Hai vinto due gare e hai concluso l’anno al quinto posto: hai dei rimpianti?
È stata senza dubbio una stagione positiva: 2 vittorie, in lotta per il titolo fino a Valencia. Ho fatto qualche errore di troppo nel finale, ma ci ho provato. Ho imparato molto e porterò tutto con me in Moto2, sempre con lo Sky Racing Team VR46.  

Fai parte della VR46 Academy: con quali piloti hai legato di più?
Molti di loro li conosco da anni: Marco, per esempio, fin da bambino. Ho tanta confidenza con lui. Le nostre famiglie si conoscono, abbiamo condiviso tanti momenti insieme. Poi Mig, ho diviso il box con lui nel 2020. Ma anche tutti gli altri: siamo una bella famiglia. 
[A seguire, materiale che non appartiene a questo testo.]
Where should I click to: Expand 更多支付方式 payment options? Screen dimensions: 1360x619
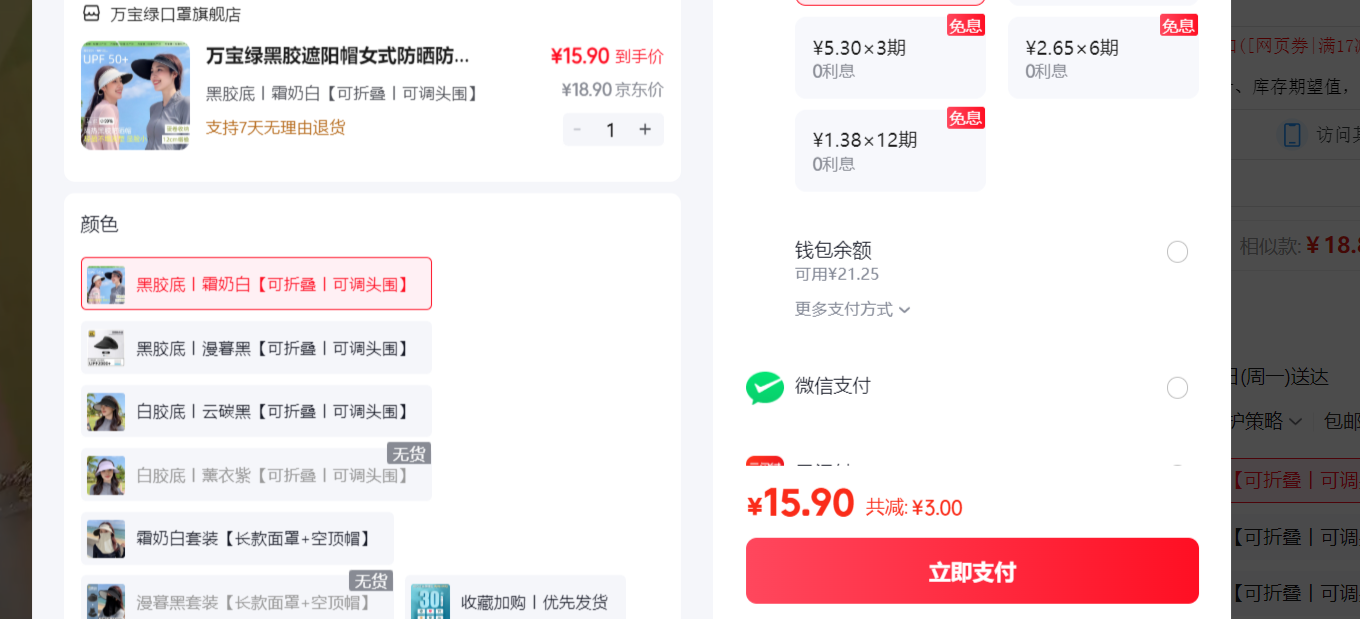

A soli 19 anni com’è dividersi tra la vita di un normale ragazzo e quella di un pilota professionista?
E’ strano essere sempre fuori di casa, ma in inverno torno ad essere un ragazzo normale. Faccio cose normali, sto con gli amici. Vivendo da solo, mi tocca spesa, stirare e fare la lavatrice!

L’anno prossimo farai il salto in Moto2: sei stato rookie dell’anno in Moto3, pensi di poter essere subito competitivo anche nella nuova categoria?
Sono davvero contento di questa opportunità e di poter continuare con lo Sky Racing Team VR46. Le sensazioni, dopo il primo test, sono decisamente positive e non vedo l’ora di risalire in sella alla Kalex. L’obiettivo è giocarmela con gli altri rookie, ci vorrà del tempo, ma non molliamo.
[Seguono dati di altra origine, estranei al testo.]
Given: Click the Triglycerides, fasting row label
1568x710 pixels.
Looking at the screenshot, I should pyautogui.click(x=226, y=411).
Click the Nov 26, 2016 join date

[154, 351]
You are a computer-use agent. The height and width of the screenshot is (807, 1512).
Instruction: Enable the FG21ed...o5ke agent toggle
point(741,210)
Sarai compagno di Bezzecchi, tuo grande amico: in gara ci si dimentica del rapporto e si fa a sportellate oppure prevarrà il gioco di squadra?
Ci conosciamo da una vita e abbiamo già diviso quest’anno il box con lo Sky Racing Team VR46. In due categorie diverse, ma sempre nello stesso Team! Sarà la prima volta da veri compagni di squadra, sono curioso di vedere come andrà. Quasi sicuramente ci divertiremo!

Sei cresciuto con Valentino Rossi come idolo: come valuti le sue ultime stagioni? Pensi possa fare bene in Petronas?
Vale per me è sempre stato un idolo e lo è ancora oggi. Ha tanta voglia di mettersi ancora in gioco e di fare bene.